# [TEXTAUSSCHNITT]
Djerbas Lagune hat die wunderbarsten Gezeiten. Bei Flut ist das Wasser 30 bis 40  Zentimeter tief und schimmert violett, grün oder hellbraun, bei Ebbe trocknet es fast aus und auf den hellen Sandbänken wachsen Unterwasserbüsche aus Seegras in verschiedensten Schattierungen. Der fast sieben Kilometer lange Römerdamm verbindet die mit 514 Quadratkilometern größte Insel Nordafrikas mit der Oase Zarzis. Er stammt wohl aus punischer Zeit und war errichtet worden, um den Warenaustausch mit dem Festland zu vereinfachen. Im Mittelalter wurde er teils überschwemmt, man nannte ihn Kamelroute, bei Ebbe querten ihn Karawanen. Seit 1951 führt eine Straße über ihn, massive Rohre bringen Süßwasser aus den Bergen, ohne die der Hotelbetrieb auf der Urlaubsinsel nicht denkbar wäre. Mit 320 jährlichen Sonnentagen liegt Djerba, auch „La Douce" genannt, die Süße, 170.000 Einwohner, vor der Ostküste Tunesiens, im Golf von Gabès, knapp 100 Kilometer von der libyschen Grenze fast schon im Wüstenbereich. Wasser ist knapp, die Straßenführung, oft überraschend krumm, zeugt noch von den historischen Verbindungen zwischen Zisternen. Das Süßwasser, die rotbraune Erde, die weiße Architektur, der blaue Himmel – Atouts einer glücklichen Insel.

# [DATENSÄTZE]
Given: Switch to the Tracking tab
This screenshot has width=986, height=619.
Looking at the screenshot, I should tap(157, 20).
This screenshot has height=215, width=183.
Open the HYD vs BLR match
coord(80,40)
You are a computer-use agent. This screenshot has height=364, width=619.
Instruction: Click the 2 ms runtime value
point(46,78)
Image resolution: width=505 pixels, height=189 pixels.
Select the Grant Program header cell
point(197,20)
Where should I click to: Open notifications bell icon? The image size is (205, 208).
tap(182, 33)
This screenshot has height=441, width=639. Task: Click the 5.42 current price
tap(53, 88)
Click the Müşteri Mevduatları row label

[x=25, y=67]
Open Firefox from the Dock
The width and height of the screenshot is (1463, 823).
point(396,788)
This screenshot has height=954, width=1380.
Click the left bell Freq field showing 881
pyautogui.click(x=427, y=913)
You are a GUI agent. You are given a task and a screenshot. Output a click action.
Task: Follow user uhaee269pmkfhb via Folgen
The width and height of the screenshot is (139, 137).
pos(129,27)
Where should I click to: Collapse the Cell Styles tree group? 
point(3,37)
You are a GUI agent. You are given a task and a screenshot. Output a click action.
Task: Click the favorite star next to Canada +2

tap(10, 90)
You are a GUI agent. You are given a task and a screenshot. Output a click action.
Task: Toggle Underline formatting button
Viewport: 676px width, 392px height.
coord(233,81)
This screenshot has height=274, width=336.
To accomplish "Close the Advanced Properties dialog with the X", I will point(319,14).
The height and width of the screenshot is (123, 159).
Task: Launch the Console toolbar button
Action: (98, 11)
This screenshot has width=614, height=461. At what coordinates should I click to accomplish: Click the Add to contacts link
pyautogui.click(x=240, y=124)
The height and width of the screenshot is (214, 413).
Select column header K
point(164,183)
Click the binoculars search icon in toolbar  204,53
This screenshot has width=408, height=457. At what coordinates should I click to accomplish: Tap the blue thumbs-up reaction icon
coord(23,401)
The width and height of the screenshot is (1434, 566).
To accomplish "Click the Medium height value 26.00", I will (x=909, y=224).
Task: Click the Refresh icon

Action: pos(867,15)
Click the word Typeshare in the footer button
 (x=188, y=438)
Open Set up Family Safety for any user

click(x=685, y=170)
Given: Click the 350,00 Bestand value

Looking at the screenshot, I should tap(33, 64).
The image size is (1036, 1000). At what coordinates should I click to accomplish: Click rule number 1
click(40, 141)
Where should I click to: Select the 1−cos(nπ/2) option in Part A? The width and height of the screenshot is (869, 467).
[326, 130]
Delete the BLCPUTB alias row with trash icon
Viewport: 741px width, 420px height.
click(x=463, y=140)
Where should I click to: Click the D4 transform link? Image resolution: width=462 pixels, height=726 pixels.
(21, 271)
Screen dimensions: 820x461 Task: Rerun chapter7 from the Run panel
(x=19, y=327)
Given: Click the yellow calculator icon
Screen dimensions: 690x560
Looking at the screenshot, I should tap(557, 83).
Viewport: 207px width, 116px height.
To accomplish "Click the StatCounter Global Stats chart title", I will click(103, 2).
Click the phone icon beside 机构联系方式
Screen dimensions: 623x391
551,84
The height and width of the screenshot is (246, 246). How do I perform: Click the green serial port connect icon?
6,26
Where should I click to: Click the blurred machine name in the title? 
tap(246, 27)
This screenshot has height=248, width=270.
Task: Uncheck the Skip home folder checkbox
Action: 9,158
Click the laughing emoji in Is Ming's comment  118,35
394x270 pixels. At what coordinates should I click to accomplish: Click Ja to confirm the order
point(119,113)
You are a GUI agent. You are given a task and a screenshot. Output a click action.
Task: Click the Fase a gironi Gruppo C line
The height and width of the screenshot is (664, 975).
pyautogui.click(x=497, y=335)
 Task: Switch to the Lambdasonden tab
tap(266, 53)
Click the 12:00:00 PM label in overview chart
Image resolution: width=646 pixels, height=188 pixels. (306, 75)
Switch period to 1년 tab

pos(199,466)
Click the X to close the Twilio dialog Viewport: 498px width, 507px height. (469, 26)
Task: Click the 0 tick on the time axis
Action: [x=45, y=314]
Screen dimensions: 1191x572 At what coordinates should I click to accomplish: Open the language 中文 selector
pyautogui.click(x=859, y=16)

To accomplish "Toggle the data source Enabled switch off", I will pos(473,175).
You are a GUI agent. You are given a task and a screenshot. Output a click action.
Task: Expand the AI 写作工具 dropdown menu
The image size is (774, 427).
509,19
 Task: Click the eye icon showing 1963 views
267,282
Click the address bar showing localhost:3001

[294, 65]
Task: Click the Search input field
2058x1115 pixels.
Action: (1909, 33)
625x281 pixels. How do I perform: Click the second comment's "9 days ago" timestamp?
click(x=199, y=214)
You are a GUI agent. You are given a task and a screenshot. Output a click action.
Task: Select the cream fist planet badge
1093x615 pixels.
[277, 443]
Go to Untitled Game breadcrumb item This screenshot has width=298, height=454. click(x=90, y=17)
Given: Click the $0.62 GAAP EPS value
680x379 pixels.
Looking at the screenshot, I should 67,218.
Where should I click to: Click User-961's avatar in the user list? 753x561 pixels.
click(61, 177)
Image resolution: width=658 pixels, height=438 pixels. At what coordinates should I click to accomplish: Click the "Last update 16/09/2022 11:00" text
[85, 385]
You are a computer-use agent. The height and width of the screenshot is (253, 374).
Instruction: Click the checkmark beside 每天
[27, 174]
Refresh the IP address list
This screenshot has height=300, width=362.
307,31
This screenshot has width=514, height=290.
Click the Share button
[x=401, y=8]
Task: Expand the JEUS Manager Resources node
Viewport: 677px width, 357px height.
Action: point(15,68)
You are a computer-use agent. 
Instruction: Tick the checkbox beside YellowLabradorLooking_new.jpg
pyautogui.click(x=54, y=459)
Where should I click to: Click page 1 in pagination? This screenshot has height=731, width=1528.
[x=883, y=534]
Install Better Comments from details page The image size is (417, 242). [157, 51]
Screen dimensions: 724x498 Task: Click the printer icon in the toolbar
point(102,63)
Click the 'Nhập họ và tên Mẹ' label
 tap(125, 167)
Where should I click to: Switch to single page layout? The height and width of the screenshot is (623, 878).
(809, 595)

# [AUFGABE]
Zitieren Sie den gesamten Textausschnitt über Djerba wortgetreu. Die Datensätze spielen dafür keine Rolle.

# [AUFGABENLÖSUNG]
Djerbas Lagune hat die wunderbarsten Gezeiten. Bei Flut ist das Wasser 30 bis 40  Zentimeter tief und schimmert violett, grün oder hellbraun, bei Ebbe trocknet es fast aus und auf den hellen Sandbänken wachsen Unterwasserbüsche aus Seegras in verschiedensten Schattierungen. Der fast sieben Kilometer lange Römerdamm verbindet die mit 514 Quadratkilometern größte Insel Nordafrikas mit der Oase Zarzis. Er stammt wohl aus punischer Zeit und war errichtet worden, um den Warenaustausch mit dem Festland zu vereinfachen. Im Mittelalter wurde er teils überschwemmt, man nannte ihn Kamelroute, bei Ebbe querten ihn Karawanen. Seit 1951 führt eine Straße über ihn, massive Rohre bringen Süßwasser aus den Bergen, ohne die der Hotelbetrieb auf der Urlaubsinsel nicht denkbar wäre. Mit 320 jährlichen Sonnentagen liegt Djerba, auch „La Douce" genannt, die Süße, 170.000 Einwohner, vor der Ostküste Tunesiens, im Golf von Gabès, knapp 100 Kilometer von der libyschen Grenze fast schon im Wüstenbereich. Wasser ist knapp, die Straßenführung, oft überraschend krumm, zeugt noch von den historischen Verbindungen zwischen Zisternen. Das Süßwasser, die rotbraune Erde, die weiße Architektur, der blaue Himmel – Atouts einer glücklichen Insel.